# EXERCISE AIM:
Your copy should hold only the lines from the one with "Screen dimensions: 1068x762" to the one with "The width and height of the screenshot is (1200, 779).", both included, each exactly as it stands below, with no pictures.

# STORED DATA:
* * *

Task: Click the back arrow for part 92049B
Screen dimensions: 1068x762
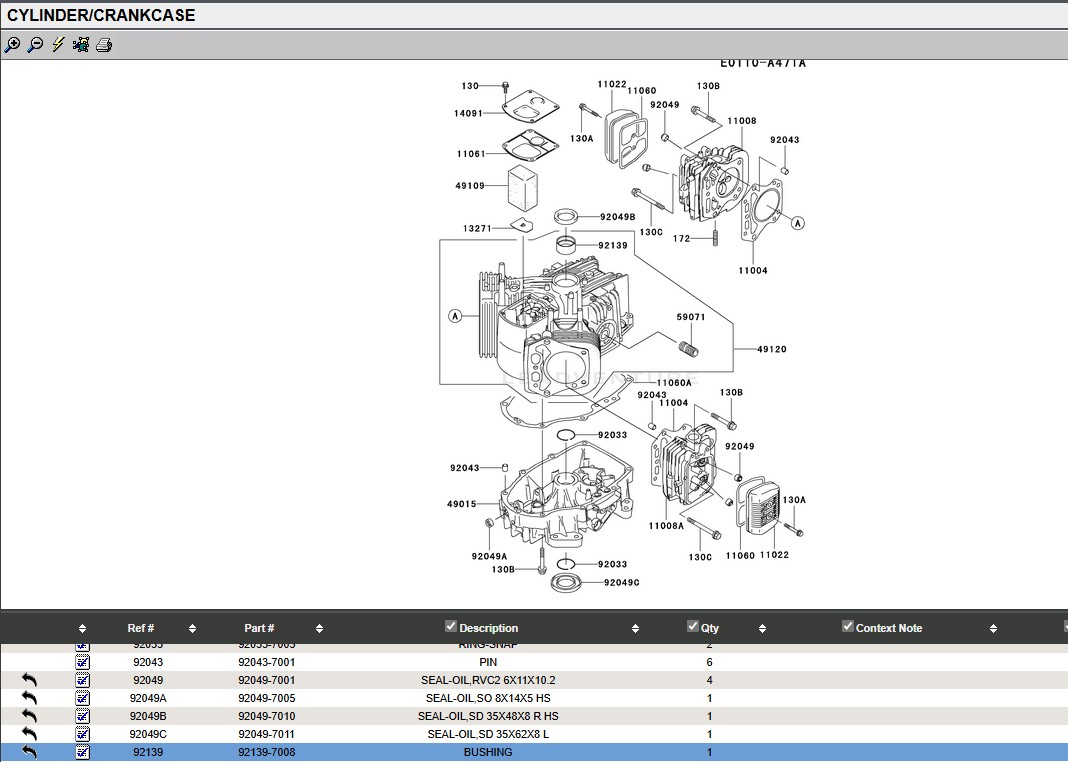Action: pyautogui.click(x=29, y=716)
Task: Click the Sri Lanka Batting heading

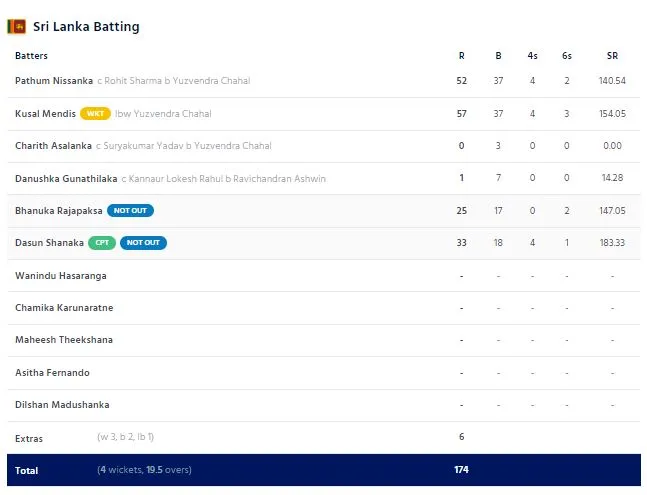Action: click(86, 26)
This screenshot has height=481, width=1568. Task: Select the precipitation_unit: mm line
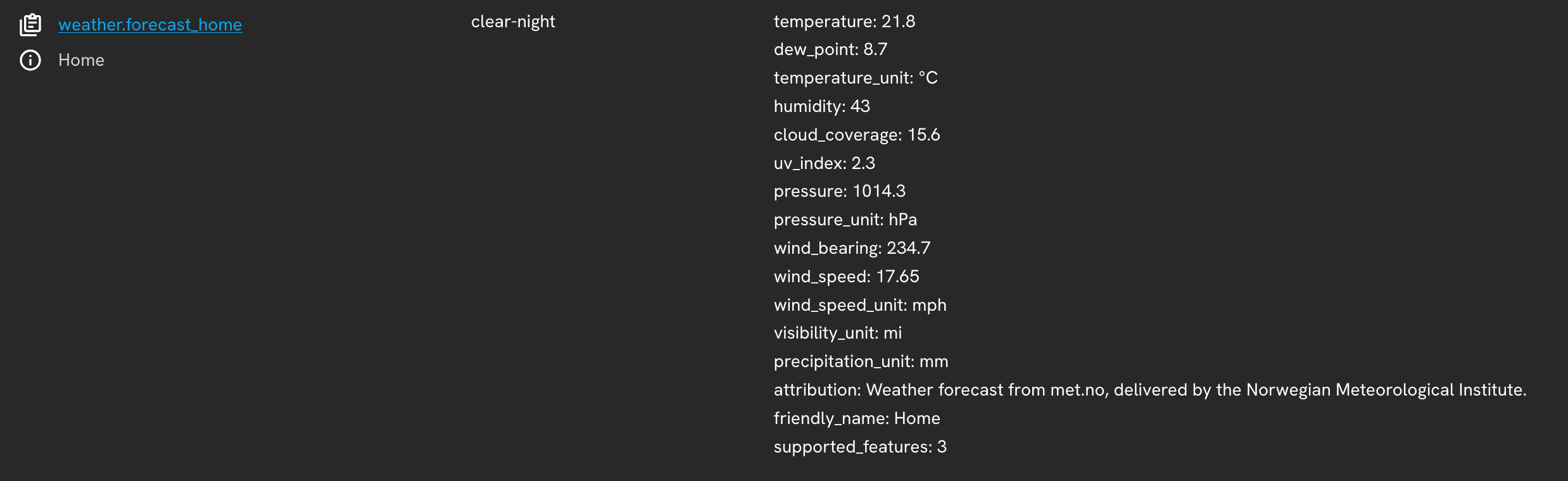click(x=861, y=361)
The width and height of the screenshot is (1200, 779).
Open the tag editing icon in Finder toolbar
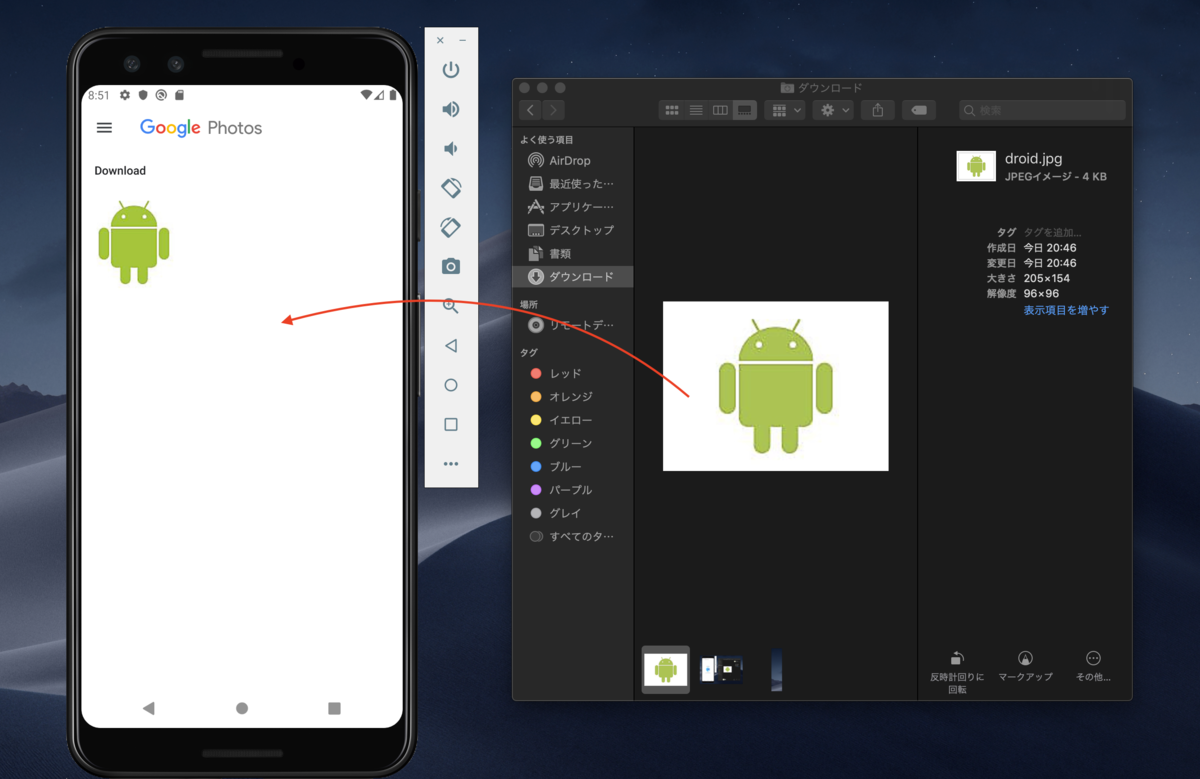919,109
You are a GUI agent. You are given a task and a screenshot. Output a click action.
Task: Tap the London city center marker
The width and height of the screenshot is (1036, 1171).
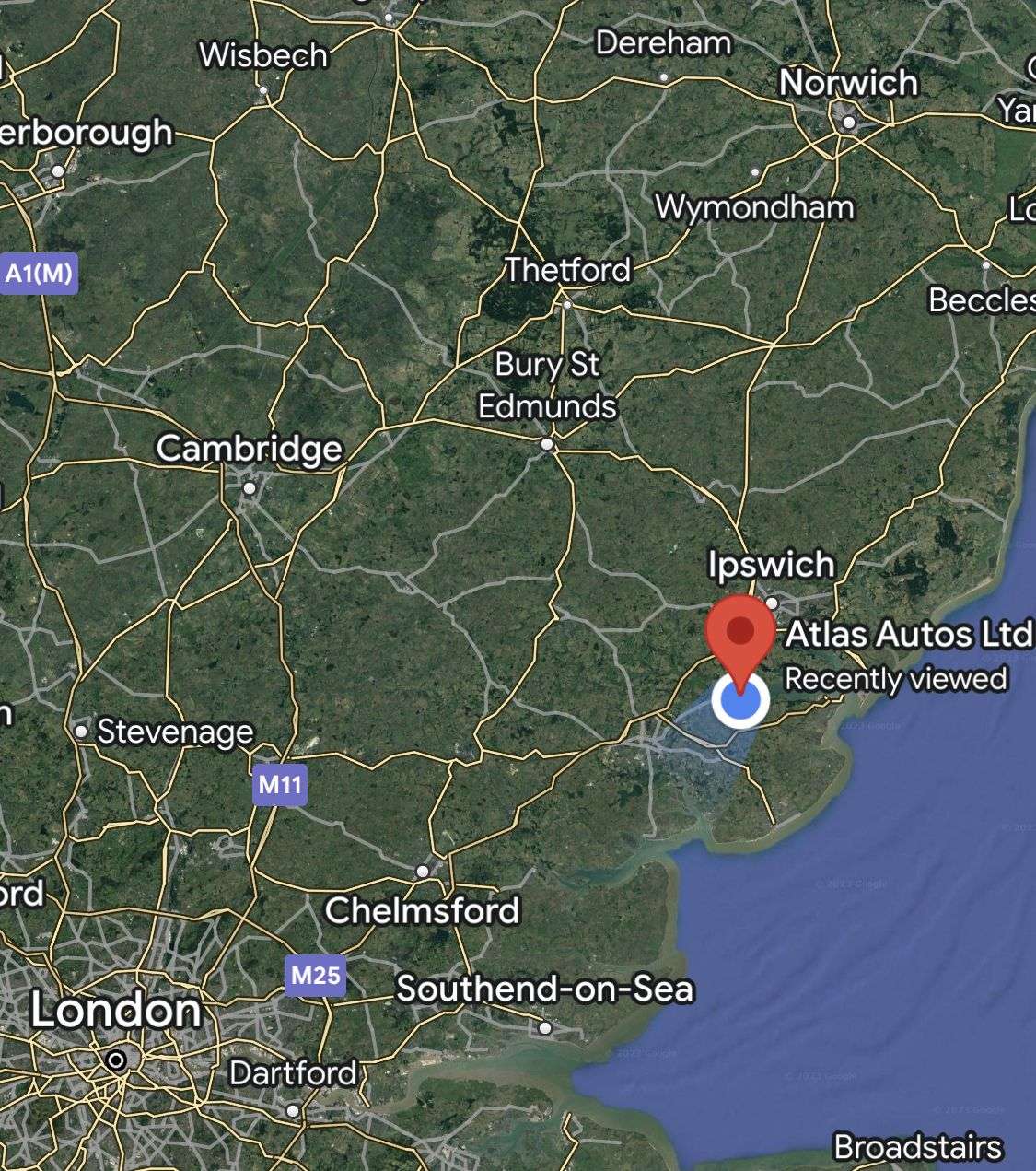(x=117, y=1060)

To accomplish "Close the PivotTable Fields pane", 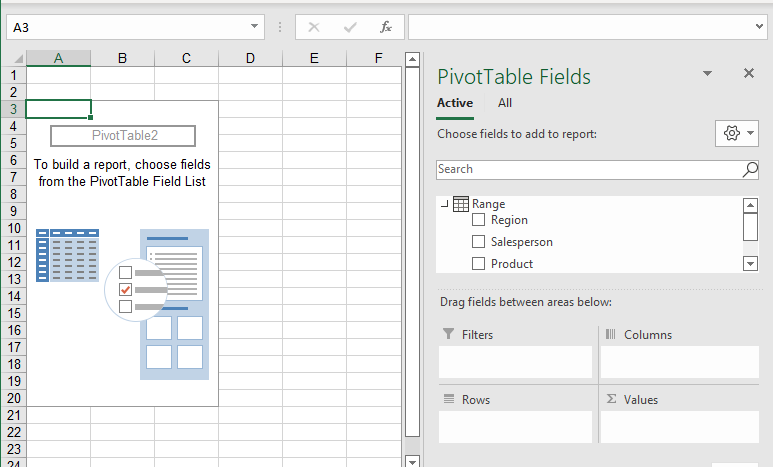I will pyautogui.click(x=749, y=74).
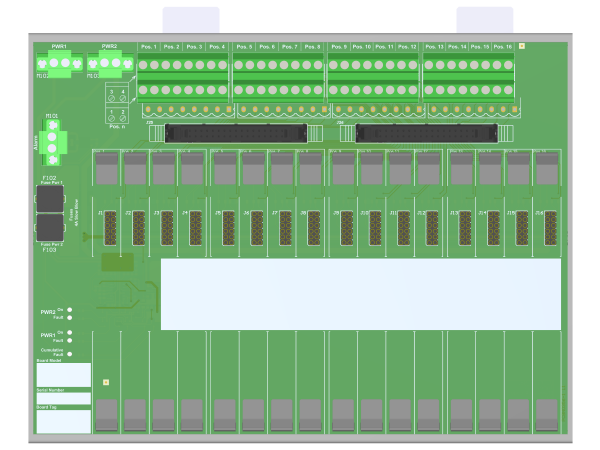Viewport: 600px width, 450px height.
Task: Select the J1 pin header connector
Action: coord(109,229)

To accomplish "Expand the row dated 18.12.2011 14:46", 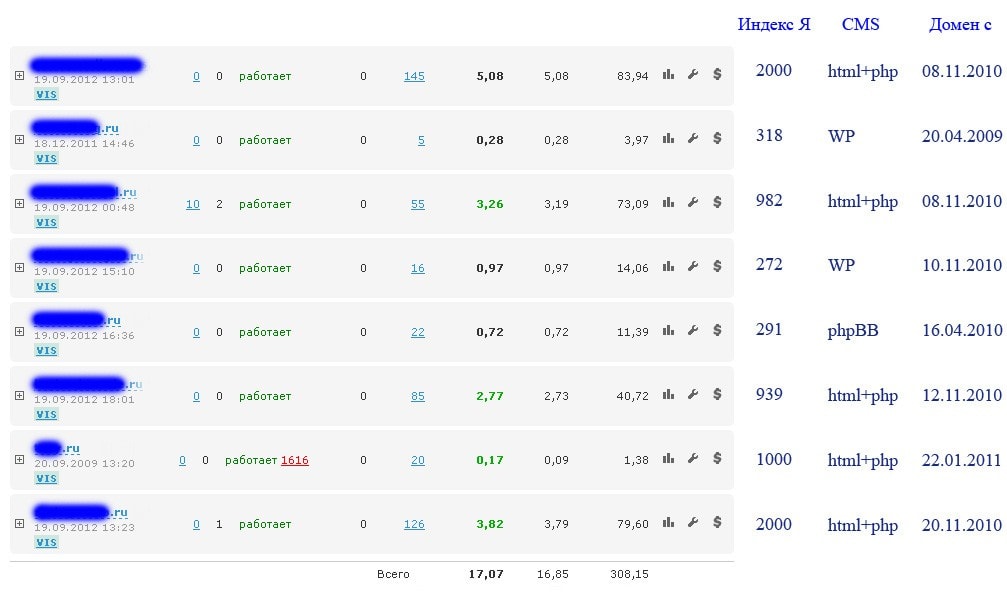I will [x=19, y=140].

* * *

# RESPONSE:
Screen dimensions: 1068x762
Action: pyautogui.click(x=29, y=716)
Task: Click the Sri Lanka Batting heading

Action: click(86, 26)
This screenshot has height=481, width=1568. Task: Select the precipitation_unit: mm line
click(x=861, y=361)
The width and height of the screenshot is (1200, 779).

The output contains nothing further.